Other hospitals also have agreed to enroll patients for study in the United States and Canada, including the University of Texas at Dallas, Allegheny General Hospital in Pittsburgh and Cancer Care Ontario.
The doctors also hope to test whether this kind of high radiation dose could boost the effectiveness of immunotherapy, which harnesses a patient’s own immune system. Past studies have shown radiation can make that treatment work better, even in advanced cancers.

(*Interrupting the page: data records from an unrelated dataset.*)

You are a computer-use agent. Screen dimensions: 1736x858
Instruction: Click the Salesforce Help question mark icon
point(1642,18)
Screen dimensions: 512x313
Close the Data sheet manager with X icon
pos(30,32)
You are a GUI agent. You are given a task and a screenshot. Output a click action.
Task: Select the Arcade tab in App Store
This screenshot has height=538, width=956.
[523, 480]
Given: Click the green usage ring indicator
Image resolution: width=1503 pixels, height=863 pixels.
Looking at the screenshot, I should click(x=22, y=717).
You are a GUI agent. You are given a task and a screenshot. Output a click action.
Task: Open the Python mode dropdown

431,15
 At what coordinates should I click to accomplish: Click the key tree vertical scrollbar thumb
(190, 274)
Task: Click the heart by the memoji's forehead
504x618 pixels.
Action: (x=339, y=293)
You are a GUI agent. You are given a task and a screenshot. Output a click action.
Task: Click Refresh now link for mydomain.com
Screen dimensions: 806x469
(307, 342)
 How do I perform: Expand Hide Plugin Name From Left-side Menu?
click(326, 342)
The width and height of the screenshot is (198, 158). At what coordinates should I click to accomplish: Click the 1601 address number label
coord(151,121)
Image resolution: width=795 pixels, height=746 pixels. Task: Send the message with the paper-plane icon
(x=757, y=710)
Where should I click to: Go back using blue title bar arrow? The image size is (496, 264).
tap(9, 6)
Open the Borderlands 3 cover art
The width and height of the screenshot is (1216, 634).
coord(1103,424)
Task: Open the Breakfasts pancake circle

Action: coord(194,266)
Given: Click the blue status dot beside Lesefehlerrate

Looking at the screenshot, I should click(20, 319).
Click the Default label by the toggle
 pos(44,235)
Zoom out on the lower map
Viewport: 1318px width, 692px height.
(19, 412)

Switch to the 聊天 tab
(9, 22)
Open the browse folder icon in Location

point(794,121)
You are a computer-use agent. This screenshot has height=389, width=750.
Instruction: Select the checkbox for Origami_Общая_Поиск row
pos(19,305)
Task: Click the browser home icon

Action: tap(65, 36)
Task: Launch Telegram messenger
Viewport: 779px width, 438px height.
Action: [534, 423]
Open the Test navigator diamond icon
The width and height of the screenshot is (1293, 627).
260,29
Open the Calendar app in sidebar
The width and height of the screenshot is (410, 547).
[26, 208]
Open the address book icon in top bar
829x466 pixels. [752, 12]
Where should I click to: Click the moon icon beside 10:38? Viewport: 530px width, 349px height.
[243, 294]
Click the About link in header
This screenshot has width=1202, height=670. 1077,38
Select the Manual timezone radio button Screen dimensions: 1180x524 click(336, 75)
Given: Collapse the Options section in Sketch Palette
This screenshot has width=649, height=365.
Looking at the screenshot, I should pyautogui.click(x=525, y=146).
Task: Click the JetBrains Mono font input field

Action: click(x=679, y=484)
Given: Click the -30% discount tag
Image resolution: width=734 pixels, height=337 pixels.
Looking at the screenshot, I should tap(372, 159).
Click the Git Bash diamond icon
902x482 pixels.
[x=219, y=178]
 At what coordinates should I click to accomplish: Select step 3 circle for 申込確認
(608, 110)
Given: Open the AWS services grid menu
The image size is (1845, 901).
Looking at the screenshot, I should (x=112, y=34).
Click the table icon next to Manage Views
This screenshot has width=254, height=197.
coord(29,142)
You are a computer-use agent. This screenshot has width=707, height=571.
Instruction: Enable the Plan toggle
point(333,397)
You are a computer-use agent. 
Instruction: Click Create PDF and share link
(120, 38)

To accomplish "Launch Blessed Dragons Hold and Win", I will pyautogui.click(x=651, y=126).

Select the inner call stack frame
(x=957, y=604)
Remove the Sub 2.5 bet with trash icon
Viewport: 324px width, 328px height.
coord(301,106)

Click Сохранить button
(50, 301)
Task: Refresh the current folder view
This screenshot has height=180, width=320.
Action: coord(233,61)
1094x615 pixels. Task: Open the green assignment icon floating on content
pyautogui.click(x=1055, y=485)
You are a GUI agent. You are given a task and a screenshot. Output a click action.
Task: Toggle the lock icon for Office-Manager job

“We’ll begin enrolling patients in the next couple of months for all the studies,” Nichols said.
Dr. J. Leonard Lichtenfeld, deputy medical director for the American Cancer Society, said there have been other attempts to reduce the amount of radiation patients require, but none have proven as effective as the standard care or have caught on.
If the GammaPod is proven effective, he said, it could greatly improve the quality of life for women by reducing the number of radiation sessions needed and by better preserving breast appearance. Fewer sessions also could expand options for women who otherwise would have full breast removals because they don’t have local access to radiation therapy and can’t leave home for months of treatment elsewhere.
“It’s early, but it’s interesting,” Lichtenfeld said. “It could mean improved quality of life for women with breast cancer with similar outcomes. … All these years later we’re still looking for better approaches. I hope they succeed.”